Speech to Text
Converts speech audio files stored in Google Cloud Storage to text using Google Cloud Speech-to-Text API with advanced recognition features and multiple language support.
Common Properties
- Name - The custom name of the node.
- Color - The custom color of the node.
- Delay Before (sec) - Waits in seconds before executing the node.
- Delay After (sec) - Waits in seconds after executing node.
- Continue On Error - Automation will continue regardless of any error. The default value is false.
If the ContinueOnError property is true, no error is caught when the project is executed, even if a Catch node is used.
Inputs
- Google Cloud Storage (GCS) URI - The Google Cloud Storage URI of the audio file to transcribe. Must be in the format
gs://bucket_name/path/to/file.wav. The audio file must be accessible by the service account.
Output
- Result - An array of speech recognition results containing:
- Transcribed text for each segment
- Confidence scores (0.0 to 1.0)
- Alternative transcriptions (if available)
- Word-level timing information (if enabled)

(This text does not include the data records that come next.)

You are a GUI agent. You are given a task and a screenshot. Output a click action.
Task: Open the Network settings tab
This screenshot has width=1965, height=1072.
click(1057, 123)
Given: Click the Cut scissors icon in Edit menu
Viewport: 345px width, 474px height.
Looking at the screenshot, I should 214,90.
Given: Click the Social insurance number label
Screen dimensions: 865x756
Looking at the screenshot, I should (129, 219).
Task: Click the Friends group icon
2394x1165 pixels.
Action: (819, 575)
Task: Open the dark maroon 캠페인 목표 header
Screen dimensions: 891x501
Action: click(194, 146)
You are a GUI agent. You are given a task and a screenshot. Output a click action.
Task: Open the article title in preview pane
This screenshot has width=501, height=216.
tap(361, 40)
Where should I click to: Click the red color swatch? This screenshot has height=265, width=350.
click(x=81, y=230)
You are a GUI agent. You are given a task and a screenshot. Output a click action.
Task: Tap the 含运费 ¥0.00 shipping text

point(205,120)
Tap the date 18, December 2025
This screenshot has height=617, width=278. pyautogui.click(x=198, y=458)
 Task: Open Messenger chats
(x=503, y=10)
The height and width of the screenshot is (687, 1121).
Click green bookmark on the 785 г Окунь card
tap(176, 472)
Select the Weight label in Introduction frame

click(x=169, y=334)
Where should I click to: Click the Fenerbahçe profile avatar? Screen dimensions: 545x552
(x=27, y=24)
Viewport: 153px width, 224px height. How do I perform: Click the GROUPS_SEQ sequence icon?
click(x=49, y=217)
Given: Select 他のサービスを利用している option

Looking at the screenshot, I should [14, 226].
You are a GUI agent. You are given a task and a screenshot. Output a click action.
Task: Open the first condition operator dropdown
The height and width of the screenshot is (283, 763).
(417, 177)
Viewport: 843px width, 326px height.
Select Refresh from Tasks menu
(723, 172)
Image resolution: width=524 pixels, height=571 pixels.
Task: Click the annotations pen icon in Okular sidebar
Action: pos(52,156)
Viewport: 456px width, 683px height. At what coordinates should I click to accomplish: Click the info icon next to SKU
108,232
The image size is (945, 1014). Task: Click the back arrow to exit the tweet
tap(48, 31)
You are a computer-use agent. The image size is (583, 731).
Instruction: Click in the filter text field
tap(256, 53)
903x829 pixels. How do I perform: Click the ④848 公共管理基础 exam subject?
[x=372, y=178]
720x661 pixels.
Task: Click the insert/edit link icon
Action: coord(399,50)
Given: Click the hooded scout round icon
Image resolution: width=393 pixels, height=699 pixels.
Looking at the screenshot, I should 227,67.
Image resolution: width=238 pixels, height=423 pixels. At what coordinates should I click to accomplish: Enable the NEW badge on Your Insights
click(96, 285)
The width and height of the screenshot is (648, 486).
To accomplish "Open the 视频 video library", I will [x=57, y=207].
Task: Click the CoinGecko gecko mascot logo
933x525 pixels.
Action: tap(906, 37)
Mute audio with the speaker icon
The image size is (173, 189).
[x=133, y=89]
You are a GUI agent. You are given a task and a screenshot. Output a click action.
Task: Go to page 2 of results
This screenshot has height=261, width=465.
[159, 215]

- Channel tags (for multi-channel audio)
Options
Audio Configuration
- Sample Rate - The sample rate (in Hertz) of the audio data. Must match the actual sample rate of the audio file. Default is 16000 Hz. Common values:
- 8000 - Telephone quality
- 16000 - Wideband quality (recommended)
- 32000 - High quality
- 44100 - CD quality
- 48000 - Professional quality
Language and Model
-
Language Code - The BCP-47 language code for the audio language. Default is
en-US. Examples:en-US- English (United States)en-GB- English (United Kingdom)es-ES- Spanish (Spain)fr-FR- French (France)de-DE- German (Germany)ja-JP- Japanesezh-CN- Chinese (Simplified)tr-TR- Turkish
-
Model - The speech recognition model optimized for different audio sources:
- Default - Best for most scenarios with clear audio
- Video - Optimized for audio from video recordings
- Phone Call - Optimized for audio from phone calls (narrowband)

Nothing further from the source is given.